DOCTOR: [holding phone] No, I just caught a Jigglypuff up in there.
[cat mom giving birth]
Cat dad: Aw, a healthy kit-
WHAT THE, twins!
OMG triplets…holy shit, 4?
(sweating)…5?
WTF IS HAP- 6 *faints*
If you’re charging me $15 for apple cider at a hayride it better contain enough booze to enable me to see a headless horseman.
we have ways of making you talk mr bond
[introduces dave]
this is dave, he’s a vegan
“OK ENOUGH”
[donating blood]
Nurse: you’re looking faint. Can I get you a drink?
Me: no thanks, I’ve just had like 60 of those strawberry Capri Suns
A new study found the safest city to travel to is Tokyo, Japan. Unless, of course, you’re a dolphin.
Today I have learnt – if you try and give someone the finger whilst wearing mittens, you are basically just showing them your mittens.
Mum: get me a plate
Me: which plate?
Mum: any plate, doesn’t matter
*brings plate*
Mum: no not that one
A college girl sends a text to her BF who doesn’t respond “Could this night get any worse?” unaware that an alien fleet approaches earth
me: I think I’d be a good addition to the debate team
captain: no you wouldn’t
me: ok
CW: The boss said she wanted to see you.
Me: That’s flattering, but I don’t date people from work.
*Growling bear comes out of the woods*
Me: Aww, it’s a giant teddy.
Him: Are you crazy? Run!
Me: *arms wide open* Bring it in.
Bear:*embraces me & cries* This is all I ever wanted.
just because it’s a bad idea doesn’t mean that it ain’t gonna be a hell of a lot of fun
Freeze tag in the pool ended badly.
*doctor administers experimental anti bad joke serum*
how do you feel?
“with my hands”
let’s give it a minute
If I can hear you chew, I have fantasized about your death.
Doctor: I have good news!
Me: oh thank God
Doctor: Do you want to die?
Me: No!
Doctor: Right I thought you were gonna say yes ok I have bad news 🙁
Let’s all just take a moment to appreciate the dedicated men and women of this great nation who sacrifice their evenings to deliver pizzas.

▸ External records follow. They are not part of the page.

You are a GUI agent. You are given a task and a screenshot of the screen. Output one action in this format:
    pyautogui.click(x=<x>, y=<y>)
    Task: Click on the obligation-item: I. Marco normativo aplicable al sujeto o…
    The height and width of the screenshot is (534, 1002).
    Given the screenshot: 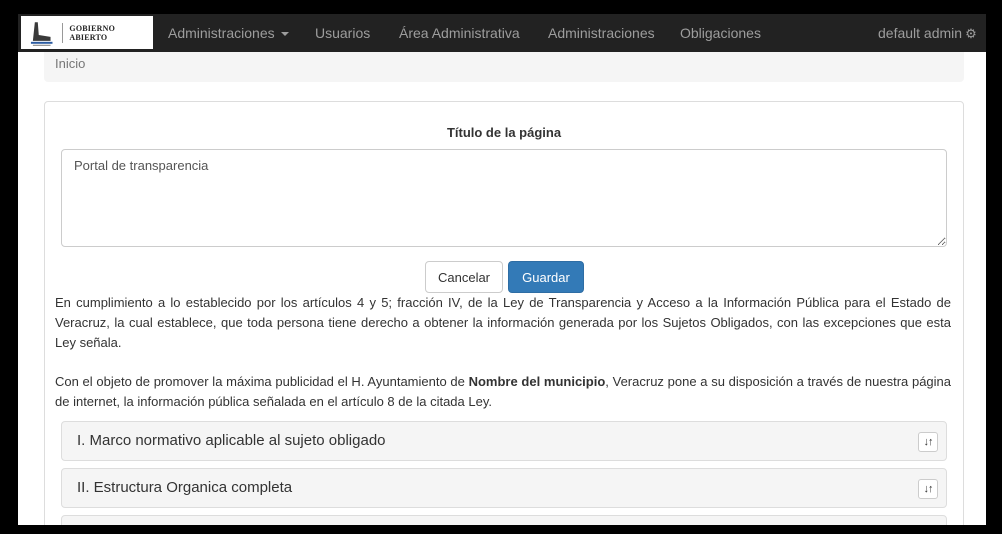 What is the action you would take?
    pyautogui.click(x=504, y=441)
    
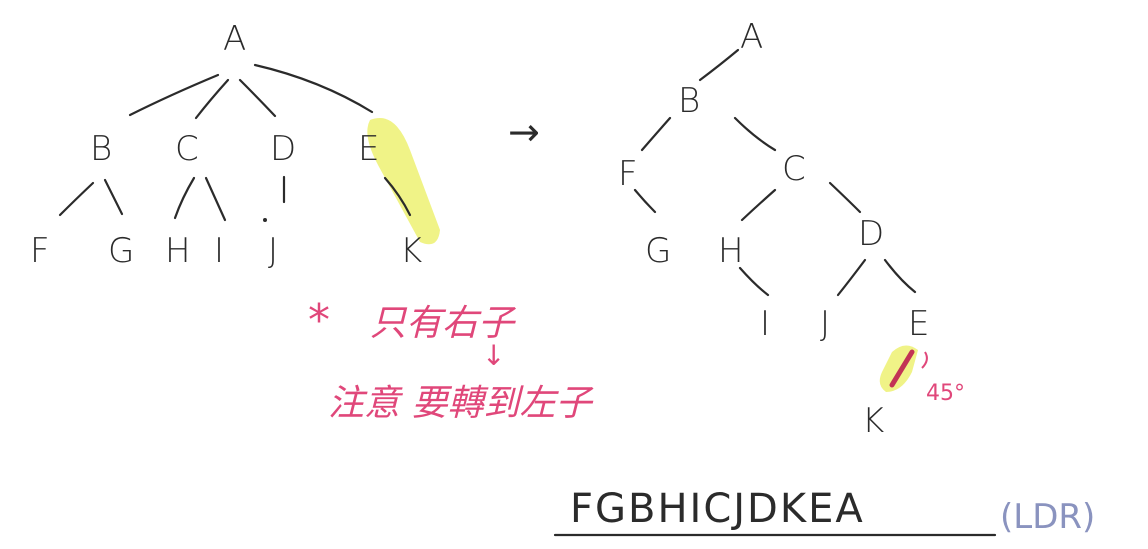  Describe the element at coordinates (461, 404) in the screenshot. I see `note-line2: 注意 要轉到左子` at that location.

Who called it a coma instead of a dream vacation?
Wife: You’ll never guess what I got you for your birthday.
Me: A 3-way with your sister?
Wife: *storms out
Me: omg did I ruin the surprise?
dating again after you break up with a long term partner is like dying in a video game and ending up back at the start to do it all again except with less health
Make someone’s day better by not showing up for work
Her: I love a tough guy
Me: I’ve got some scars
Her: Ooh. Show me one.
Me: [pulls up shirt and points to bellybutton] This is from when I was born.
Age 17: I can’t wait to travel the world!

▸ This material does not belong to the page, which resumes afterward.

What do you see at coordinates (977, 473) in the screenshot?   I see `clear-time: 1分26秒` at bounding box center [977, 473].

Age 37: Feeling kind of adventurous. Might go to the “good” grocery store 15 miles away.
After Samsung phones, now Samsung washing machines are exploding. Samsung is now the third biggest nuclear power after US and Russia.
In my village the coming of age test is this: your mother abandons you in a grocery store. If you maintain your humanity and survive on groceries you will be a great leader. If you let yourself be raised as a grocery you will become the grocery shaman and do great grocery magic.
me: did you know there’s a complex named after you
oedipus: haha, I’m not surprised, I was king, defeated the sphinx, stopped a plague! what part of my life is it named after?
me:
oedipus: andrew? what par—what did they name it after?
Friend: Wanna go out with me for a beer?
Me: I’ll go out with you *finger guns* for free
Orion’s belt? Waist of space!
Hey, boy. Are you a Swiss army knife?
Because you’re a smaller, less effective version of everything I need.